What is required => Only the lines holding "Open" are wanted; find them in the listing and return each one.

Record extracts =>
++++++

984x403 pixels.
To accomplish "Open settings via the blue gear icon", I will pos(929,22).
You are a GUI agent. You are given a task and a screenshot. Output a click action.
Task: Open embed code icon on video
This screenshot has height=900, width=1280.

++++++

Result of this exercise =>
To accomplish "Open settings via the blue gear icon", I will pos(929,22).
Task: Open embed code icon on video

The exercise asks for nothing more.